It is not normal Mothers Day present from a very unusual person.

Susan Cote travelled to Chicago for Mothers Day, not to be with her mother, but instead to fight for the right of all mothers to live independently in their own homes instead of being forced to give up their independence in nursing homes.

Cote has had cerebral palsy since birth, which has caused her need the assistance of wheelchair. She is joining about 250 other people from around the country. The will be all converging on Chicago in their wheelchairs to lobby for re-directing 25% of the existing nursing home federal dollars into attendant services so people are not forced to live in nursing homes against their will.

American Disabled for Attendant Programs Today (ADAPT) has chosen Mothers Day for this intensive lobbying effort because over two-thirds of the people in nursing homes are somebody's mother. What better way to express gratitude to mothers everywhere, than show solidarity with the dreams of living independent lives.

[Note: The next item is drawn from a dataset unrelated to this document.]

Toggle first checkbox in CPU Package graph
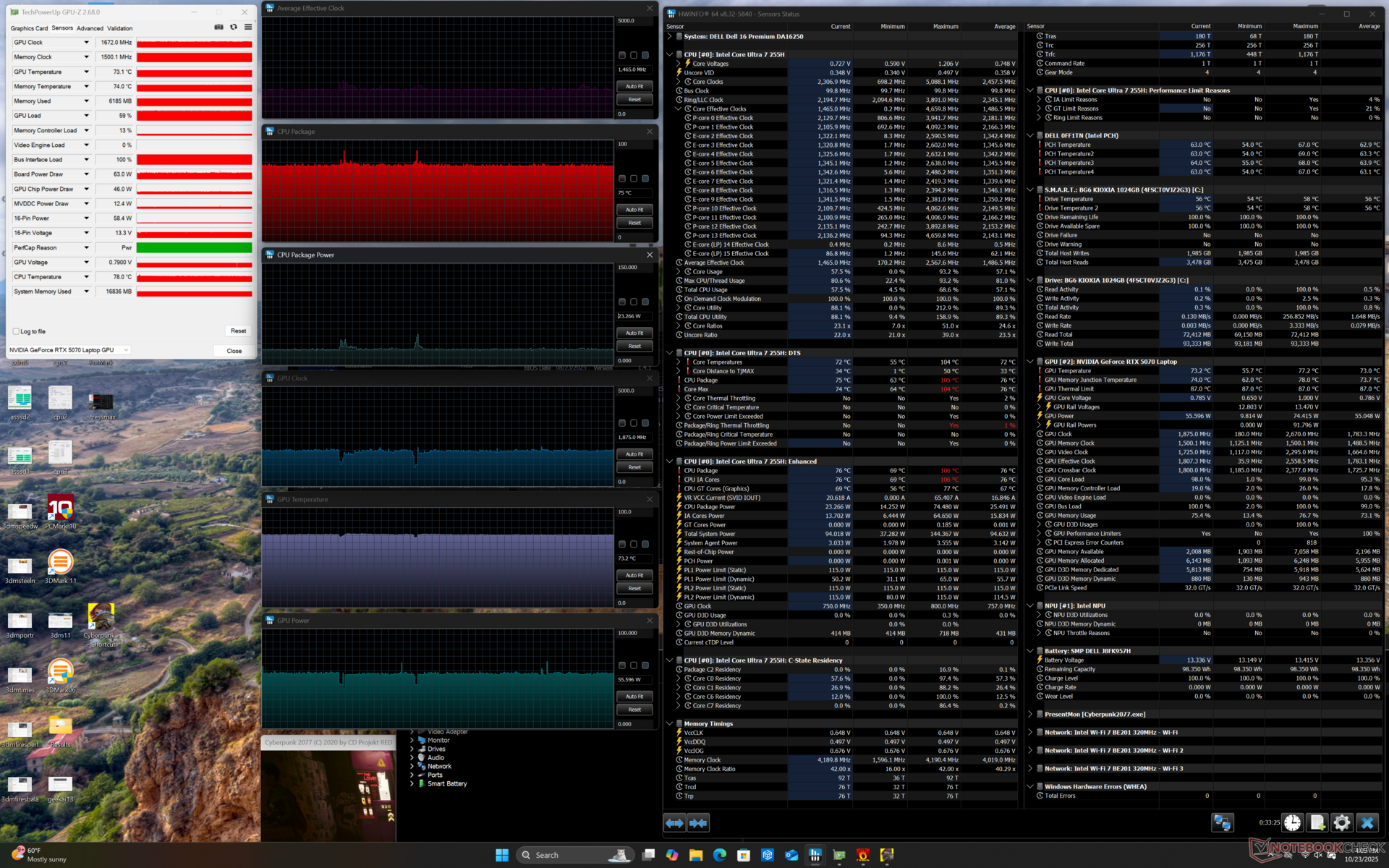Viewport: 1389px width, 868px height. [x=622, y=179]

Cote, a mother of two teenagers herself, expresses it by saying, "It is important for people to understand that people do not end up in nursing homes because of the disabilities they develop. All persons with disabilities, no matter what their age are entitled to the right to be given the opportunity to live independent, productive lives in the community by being allowed to continue to live in their own homes."

Over $20 billion dollars a year are spent by the federal government to subsidy nursing homes at an average cost of well over $30,000 per person each year. An equivalent amount of attendant services cost from $4,000 to $8,000 a year--a mere fraction of the nursing home cost.

Cote, who eight years ago, worked herself as a Certified Nurse's Aide in a nursing home facility sees it as a simple choice for the government to make. "Why spend four times the money on something people don't need, don't want, and limits their own freedom.